From a news follow-up article, “Do genes play a role in science gender gap?”, by Carolyn Y. Johnson of the Boston Globe:

Summers was faulted by some conference participants and others for drawing a link between test scores and career success -- a link that they said has been disproved by research.

Really? Disproved? Research has shown that there’s no link? This is research I’d like to see.

Yu Xie, a sociology professor at the University of Michigan who spoke at the conference, has shown that men outnumber women 2-to-1 in the top 5 percent of scorers on math tests -- research that Summers cited in his talk. But Xie said in an interview that his studies show that not all the best scorers succeed professionally, and not all men with successful science careers received the top scores.

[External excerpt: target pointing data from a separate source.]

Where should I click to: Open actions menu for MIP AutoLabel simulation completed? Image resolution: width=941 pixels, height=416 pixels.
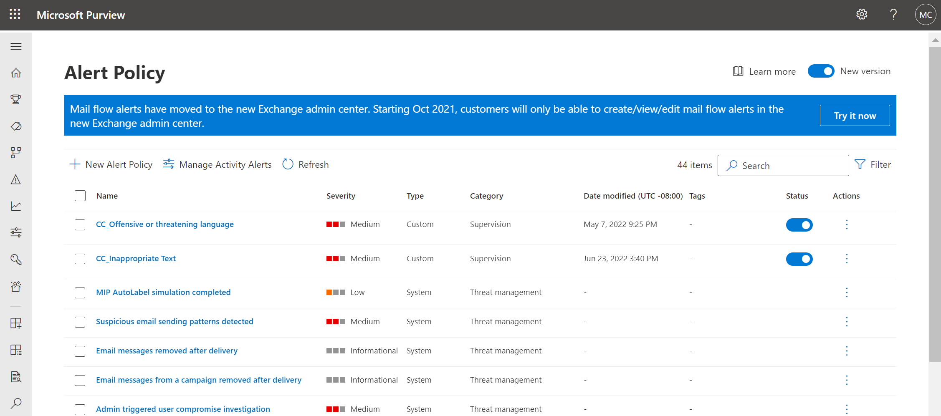click(x=847, y=292)
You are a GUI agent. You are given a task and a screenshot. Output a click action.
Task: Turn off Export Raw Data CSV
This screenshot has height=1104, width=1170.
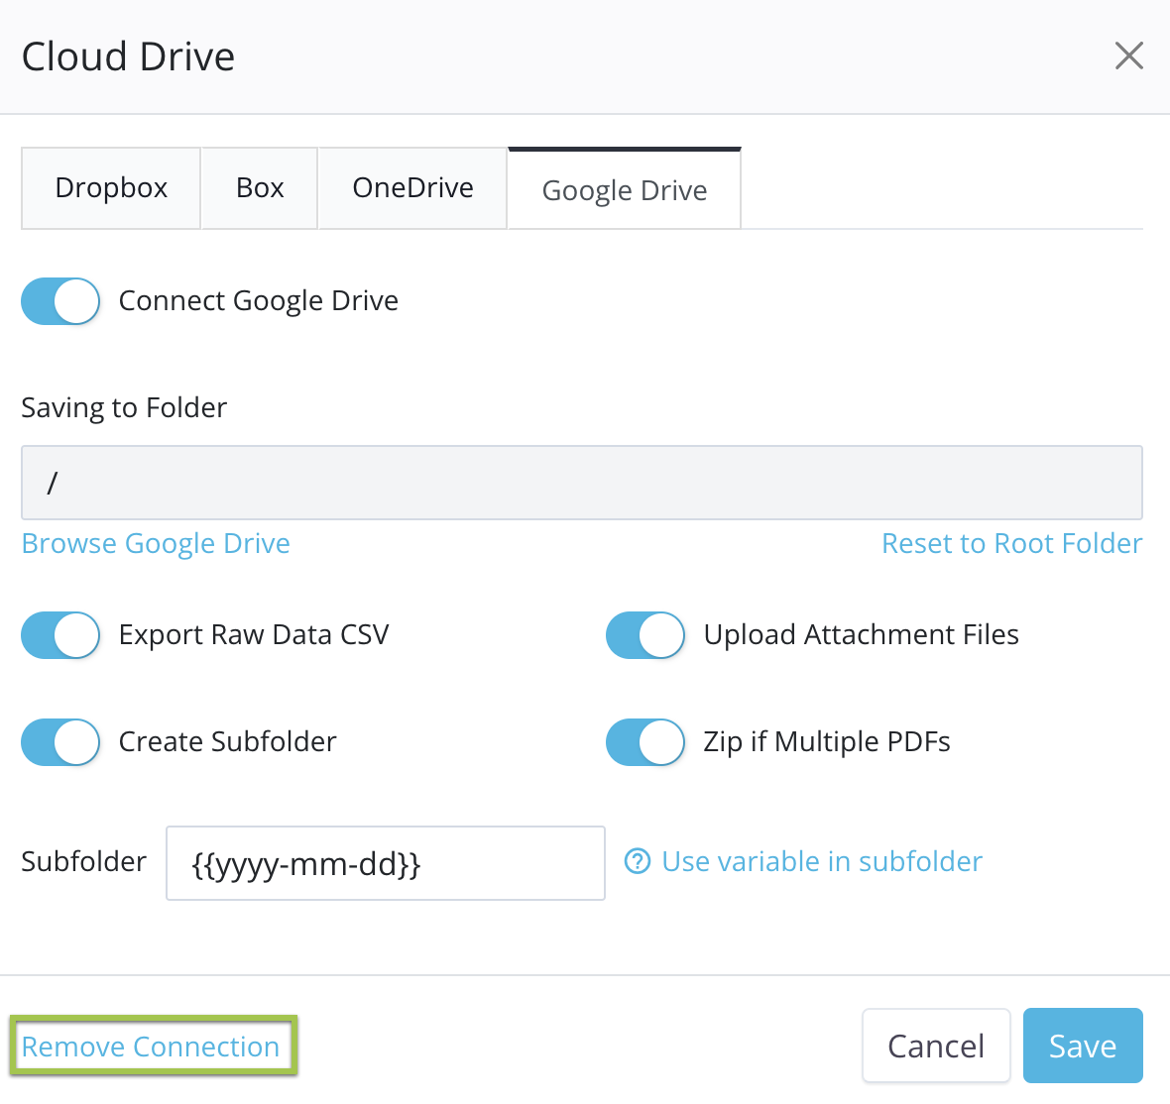61,635
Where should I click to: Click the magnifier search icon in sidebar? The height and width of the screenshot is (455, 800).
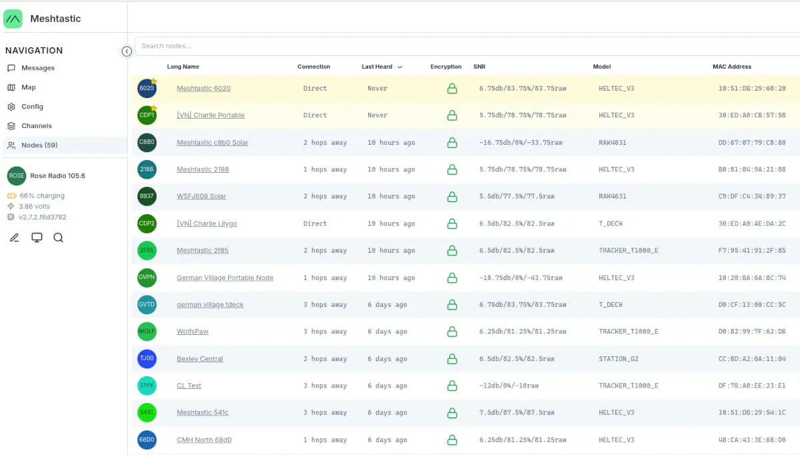(58, 238)
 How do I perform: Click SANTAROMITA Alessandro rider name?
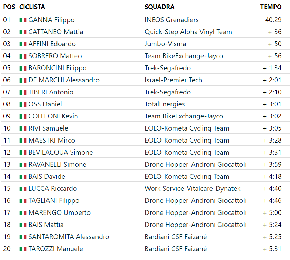[69, 237]
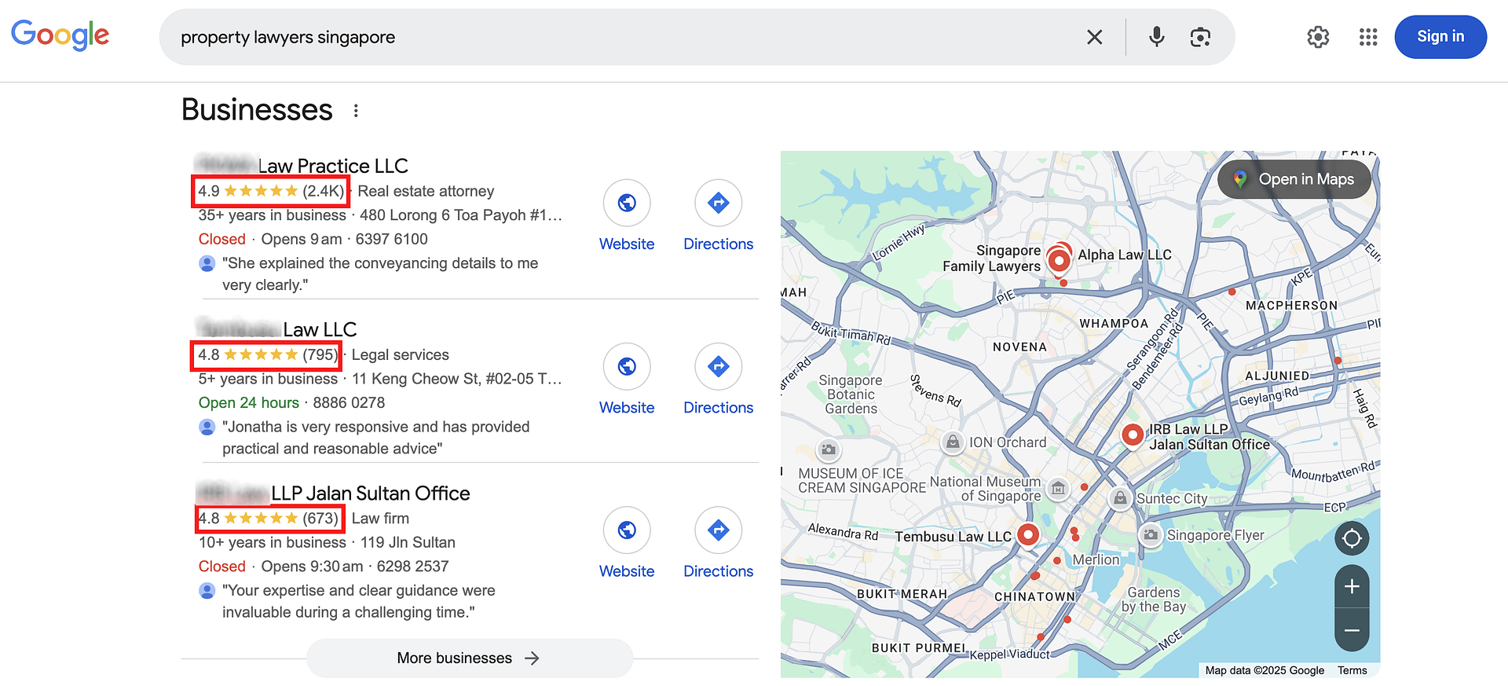Open Google apps grid menu
Image resolution: width=1508 pixels, height=686 pixels.
pos(1368,37)
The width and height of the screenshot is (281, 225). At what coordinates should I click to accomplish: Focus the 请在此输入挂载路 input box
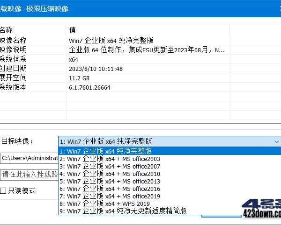29,174
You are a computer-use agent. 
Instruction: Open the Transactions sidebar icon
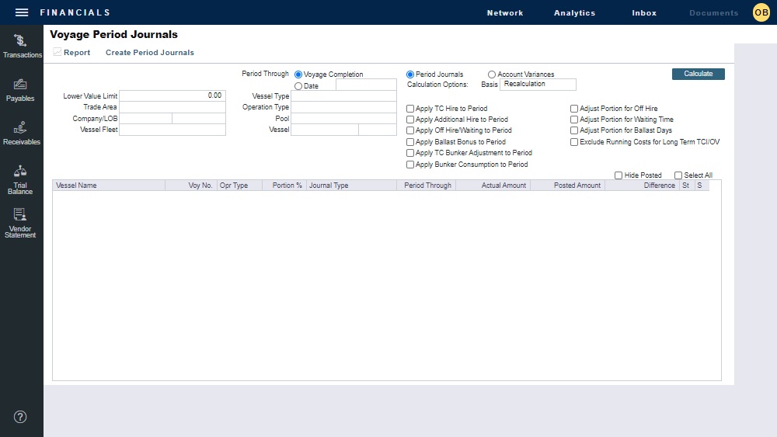point(21,47)
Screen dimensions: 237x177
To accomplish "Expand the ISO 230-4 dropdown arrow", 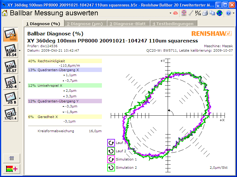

Sorry, those aren't the research results we need to show that there’s no link. Of course not 100% of the top-5% scorers end up in the top (say) 10% of their fields. But surely more than 10% do? What is the percentage? Of course not 100% of all men with the most successful (top 5%) careers are among the top 5% of test scorers. But surely more than 5% of the most successful scientists are? What is the percentage? I would find it hard to believe that there’s no link, that the top 5% of test scorers are not more heavily represented than others (are not more than 5% of the population) among successful career scientists. I await the evidence to the contrary.

Let me borrow an analogy from David Bernstein of The Volokh Conspiracy. Suppose a hypothetical Larry Winters says that perhaps, in part, goyishe men dominate the National Basketball Association because there is a link between height and basketball success, and goyishe men are more heavily represented among the very tallest. The analog to Xie’s comments would be: “But wait! Not all the tallest people have successful NBA careers! And not all successful NBA players are above the 95th percentile in height!” True and true, but beside the point. Less-than-perfect correlation doesn’t show that height doesn’t matter, or that there’s no link between height and professional basketball success.

Xie and Kimberlee Shauman of the University of California at Davis, who coauthored ''Women in Science: Career Processes and Outcomes," concluded that no single factor could explain why women did not make it into the most elite science positions, and that a combination of social, cultural, and psychological factors were probably at work.

Again, not the evidence we need. Lots of other factors also matter, sure. Test scores are not a perfect predictor (do not have an r-squared of 1.00), sure. That doesn’t show that test scores have no predictive value, other things equal. Or even that test scores aren’t a better predictor than any other single factor or combination of factors.

To be fair to Prof. Xie, please notice that he isn't quoted as saying that the existence of a link has been disproved. That claim the reporter only attributes to an unnamed "they".